ICA calls for abolition of insurance taxes as climate risks accelerate
The Insurance Council of Australia has called for the abolition of state taxes on insurance to keep insurance affordable as natural disaster costs accelerate.
There has been an undeniable acceleration in natural disaster costs over the past few decades, the Insurance Council of Australia (ICA) warned in its 2024–25 Insurance Catastrophe Resilience Report, released last Tuesday (7 October).
“The acceleration is undeniable. Each decade since 1980, inflation-adjusted losses from floods, bushfires, storms (including hailstorms), and extreme cold temperatures have climbed across Australia, the US, Canada, France, Germany and New Zealand,” the report read.
The ICA said that this trend had been driven by multiple underlying factors, including climate change, expanding populations in climate-vulnerable areas, and infrastructure that wasn’t built to withstand a changing climate.
Over the past five years, extreme weather events have cost Australians around $4.5 billion annually. This was a 67 per cent increase on the previous five-year period, the ICA said. Floods were Australia’s most costly and predictable peril, with around 1.36 million Australian properties at risk of flooding.
The ICA warned that accelerating climate risks were leaving insured Australians in flood-prone areas to contribute “unfairly” to state revenues through the insurance taxes embedded in their premiums.
“The nature of this compounding challenge also means that insured Australians in flood-prone areas contribute unfairly to state revenues through insurance taxes embedded in their premiums,” the ICA report read.
“This is because these taxes are levied in proportion to the cost of the premium, penalising those who pay higher insurance premiums because of the greater extreme weather risk they face.”
The ICA said insurance taxes were regressive as they had an outsized impact on vulnerable households that typically lived in higher-risk areas.
“Across Australia, there’s a clear correlation between high flood risk and socioeconomic disadvantage,” the report read.
“There is generally a higher concentration of residents from lower-income households living in these high-risk locations, with limited ability to relocate or invest in mitigation options to drive down risk.
Insurance premiums in most Australian states and territories (except the ACT) include state-imposed stamp duty of approximately 10 per cent. NSW levies an additional emergency services levy on insurers that is passed onto customers in that state, of approximately 18 per cent.
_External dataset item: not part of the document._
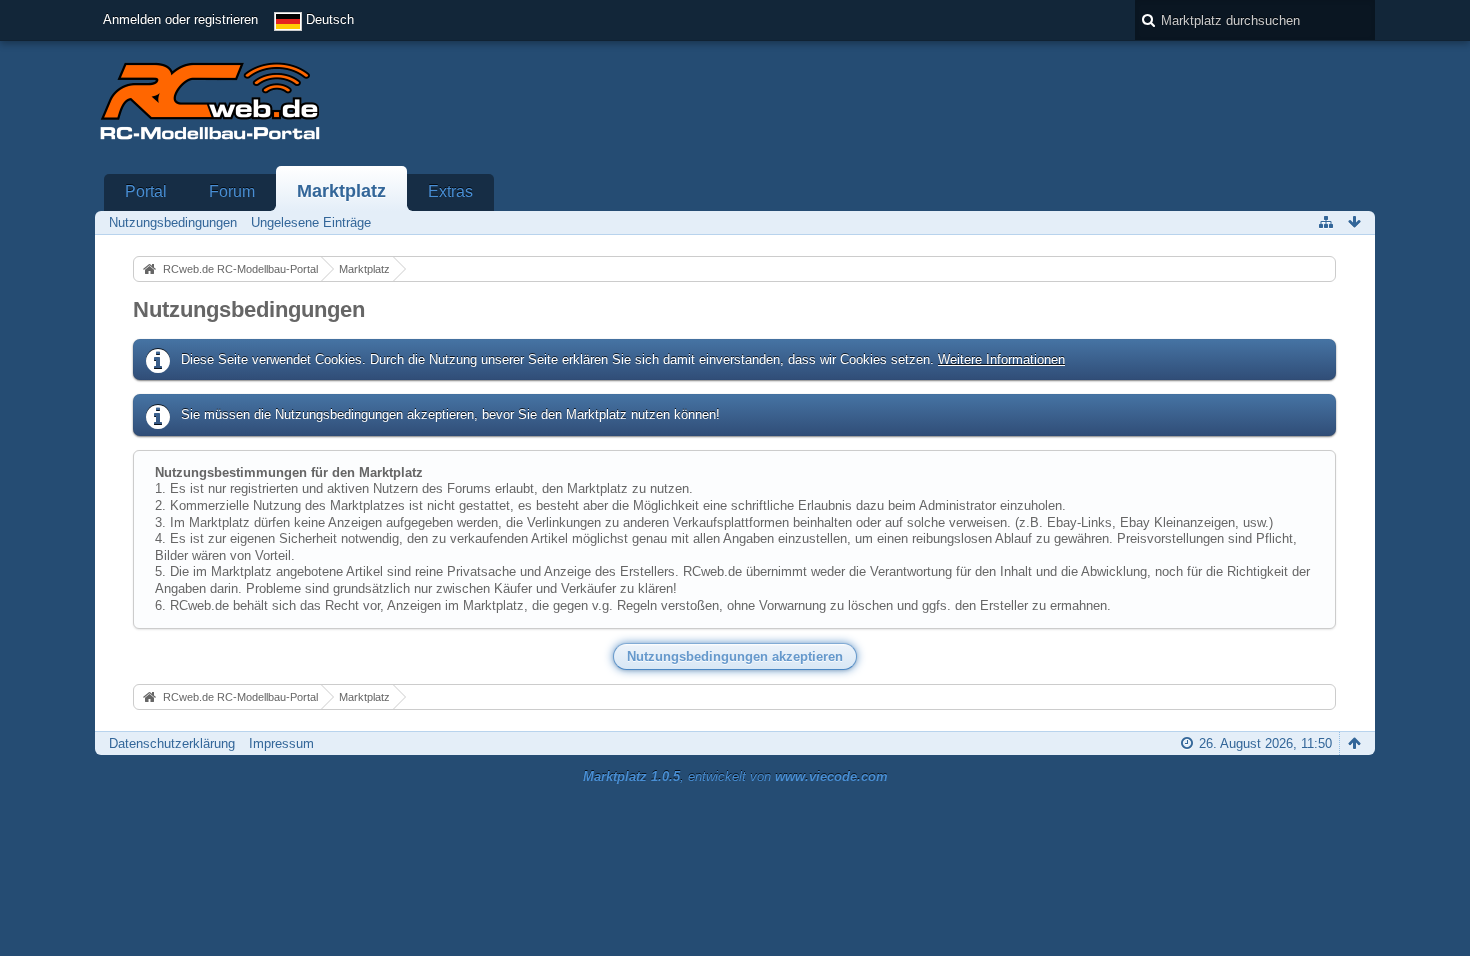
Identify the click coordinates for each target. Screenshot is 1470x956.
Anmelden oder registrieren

After peril risk, taxation was the second biggest component contributing to the cost of insurance premiums, the ICA said. It argued that abolishing insurance taxes was the “most effective and immediate way” to bring down insurance premiums.
“Excluding the GST, in 2024–25 states and territories collected $8.9 billion in taxes from insurance customers, which was $1.6 billion more than insurers made in profit that year,” the report said.
“Abolishing these taxes as soon as possible is the most direct way to improve the availability and affordability of insurance.”
The ICA also called for co-ordinated investment in resilience and mitigation infrastructure, land use planning that considered flood and fire risk and stronger building codes. It warned that vulnerable communities were facing back-to-back natural disasters, compounding damage.
“The impact is compounding as communities experience repeated extreme weather events with insufficient time to recover and invest in resilient infrastructure – a pattern particularly pronounced over the last five years,” the report found.
The ICA also warned that international climate risks were placing pressure on the global reinsurance industry, which in turn increased insurance costs in Australia.
In 2024, reinsurance company Munich Re found that global insured losses from natural disasters totalled US$140 billion in 2024. The ICA warned that these costs had direct impacts on Australian insurance premiums.
“Despite Australia’s relative geographic isolation, our insurance market is deeply embedded within a global, interconnected system,” it said.
“When global reinsurers face a surge in claims from large-scale events, such as hurricanes in the US or floods in Europe, the cost of reinsurance can escalate worldwide, with increased costs passed through to Australian insurers.”
Australia has also faced significant direct impacts from extreme weather events, on average ranking at least second place for economic and insured losses per capita from extreme weather events from 1980–2020.
In the 1980s, natural disasters cost Australia an average of US$19 per person, per year, in insured losses adjusted for inflation. By the 2020s, insured losses had climbed to $109 per person – over a five-fold increase.
“For Australia, our persistent position near the top of these rankings reflects our unique geography and exposure to natural perils. While Australia has always faced extreme weather, the increasing losses per person is undeniable,” the report found.